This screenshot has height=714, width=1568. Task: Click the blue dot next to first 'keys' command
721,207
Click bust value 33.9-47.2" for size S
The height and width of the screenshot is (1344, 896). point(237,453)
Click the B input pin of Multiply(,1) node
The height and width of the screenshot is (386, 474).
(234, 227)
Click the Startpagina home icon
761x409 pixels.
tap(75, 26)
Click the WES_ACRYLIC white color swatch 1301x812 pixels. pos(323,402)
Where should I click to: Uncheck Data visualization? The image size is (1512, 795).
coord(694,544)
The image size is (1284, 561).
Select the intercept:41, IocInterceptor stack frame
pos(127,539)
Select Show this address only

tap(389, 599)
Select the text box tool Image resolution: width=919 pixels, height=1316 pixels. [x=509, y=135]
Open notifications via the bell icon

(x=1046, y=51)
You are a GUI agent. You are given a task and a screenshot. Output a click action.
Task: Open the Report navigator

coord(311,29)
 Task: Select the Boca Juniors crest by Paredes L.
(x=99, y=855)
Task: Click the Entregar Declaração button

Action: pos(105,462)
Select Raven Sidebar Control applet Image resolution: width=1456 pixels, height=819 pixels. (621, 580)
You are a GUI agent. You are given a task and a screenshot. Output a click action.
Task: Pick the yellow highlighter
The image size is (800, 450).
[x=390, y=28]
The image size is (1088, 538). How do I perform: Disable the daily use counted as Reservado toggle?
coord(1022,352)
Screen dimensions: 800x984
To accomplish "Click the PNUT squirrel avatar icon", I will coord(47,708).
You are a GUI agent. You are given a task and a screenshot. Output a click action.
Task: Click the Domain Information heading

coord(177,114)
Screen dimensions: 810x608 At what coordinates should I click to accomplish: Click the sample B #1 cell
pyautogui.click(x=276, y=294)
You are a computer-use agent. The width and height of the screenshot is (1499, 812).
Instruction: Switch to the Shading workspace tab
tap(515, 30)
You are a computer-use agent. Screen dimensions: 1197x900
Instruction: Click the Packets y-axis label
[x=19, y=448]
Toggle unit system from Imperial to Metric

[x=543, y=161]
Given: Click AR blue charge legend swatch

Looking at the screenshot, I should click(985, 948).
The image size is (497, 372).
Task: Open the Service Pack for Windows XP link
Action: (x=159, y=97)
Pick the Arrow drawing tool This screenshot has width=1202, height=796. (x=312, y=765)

+ + + + + + +

= Task goal =
Lines from the start of the entries through the one containing "Click the WES_ACRYLIC" are to be set down again exactly, both ends included.

= Answer section =
This screenshot has height=714, width=1568. Task: Click the blue dot next to first 'keys' command
721,207
Click bust value 33.9-47.2" for size S
The height and width of the screenshot is (1344, 896). point(237,453)
Click the B input pin of Multiply(,1) node
The height and width of the screenshot is (386, 474).
(234, 227)
Click the Startpagina home icon
761x409 pixels.
tap(75, 26)
Click the WES_ACRYLIC white color swatch 1301x812 pixels. pos(323,402)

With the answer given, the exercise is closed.